Sejumlah pers Amerika Serikat (AS) melaporkan bahwa dia ditemukan di apartemen Park Avenue oleh asisten rumah tangganya, Selasa (5/6/2018), waktu setempat atau Rabu (6/6/2018), waktu Indonesia.
Meski penyebab pasti kematiannya masih belum diketahui, TMZ menyatakan dia ditemukan gantung diri. Pegawainya mengungkap, Kate Spade meninggalkan catatan saat kematiannya, tetapi menolak berkomentar tentang apa isi catatan tersebut.
Kate Spade yang kini berusia 55 tahun itu dinyatakan meninggal pada pukul 10.26 pagi pada 5 Juni waktu setempat.
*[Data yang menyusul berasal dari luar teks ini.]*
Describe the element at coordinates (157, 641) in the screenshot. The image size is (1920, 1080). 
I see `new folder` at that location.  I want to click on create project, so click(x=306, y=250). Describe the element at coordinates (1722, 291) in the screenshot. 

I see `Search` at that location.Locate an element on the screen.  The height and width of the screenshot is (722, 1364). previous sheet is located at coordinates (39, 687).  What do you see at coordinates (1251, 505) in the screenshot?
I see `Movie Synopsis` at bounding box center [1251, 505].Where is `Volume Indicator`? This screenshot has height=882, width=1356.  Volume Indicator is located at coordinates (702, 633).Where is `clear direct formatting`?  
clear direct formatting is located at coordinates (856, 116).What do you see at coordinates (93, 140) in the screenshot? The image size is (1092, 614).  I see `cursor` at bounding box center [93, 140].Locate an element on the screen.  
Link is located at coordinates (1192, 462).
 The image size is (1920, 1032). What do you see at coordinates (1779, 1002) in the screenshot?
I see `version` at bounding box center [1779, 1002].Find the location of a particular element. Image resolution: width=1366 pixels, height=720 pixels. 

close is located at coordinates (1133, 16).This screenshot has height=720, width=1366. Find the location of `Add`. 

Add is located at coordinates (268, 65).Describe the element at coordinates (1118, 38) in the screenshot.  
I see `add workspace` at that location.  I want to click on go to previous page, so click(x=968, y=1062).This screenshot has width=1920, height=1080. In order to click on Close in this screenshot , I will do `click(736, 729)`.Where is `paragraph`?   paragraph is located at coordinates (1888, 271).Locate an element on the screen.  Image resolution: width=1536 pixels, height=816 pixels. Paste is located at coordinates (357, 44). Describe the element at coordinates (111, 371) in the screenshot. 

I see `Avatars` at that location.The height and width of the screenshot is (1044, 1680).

Polisi mengatakan bahwa suaminya, Andy Spade, berada di tempat kejadian, tetapi belum dijelaskan di mana putrinya saat itu.
Bersama dengan suaminya, Kate mendirikan merek eponimnya pada 1993. Desain-desainnya dikenal cerah dan unik, dengan berbagai tema, seperti hewan hingga bunga di garis terdepan.
Sejak itu, brand ini menjadi terkenal, karena produk tas mereka dan mengeluarkan produk lainnya seperti peralatan rumah tangga. Dia menjual perusahaan pada 2007, dan Kate melanjutkan untuk meluncurkan Frances Valentine; merek aksesori lain, yang diambil dari nama putrinya.
Tahun lalu, Coach membeli Kate Spade Company seharga 2,4 miliar dolar Amerika. Kematiannya telah mengejutkan dunia, dengan banyak orang mengomentari fakta bahwa dia seharusnya menjadi orang yang sedang menikmati begitu banyak keberhasilannya.
Namun sayangnya itu dilumpuhkan dengan penyakit mental. Mantan penerbit Kate Rob Shuter mengatakan kepada Metro.co.uk, "Dia baik hati. Dia layak dan di atas semua itu dia mengajari semua orang di sekitarnya untuk bersikap baik. Kami turut bersedih," ujarnya.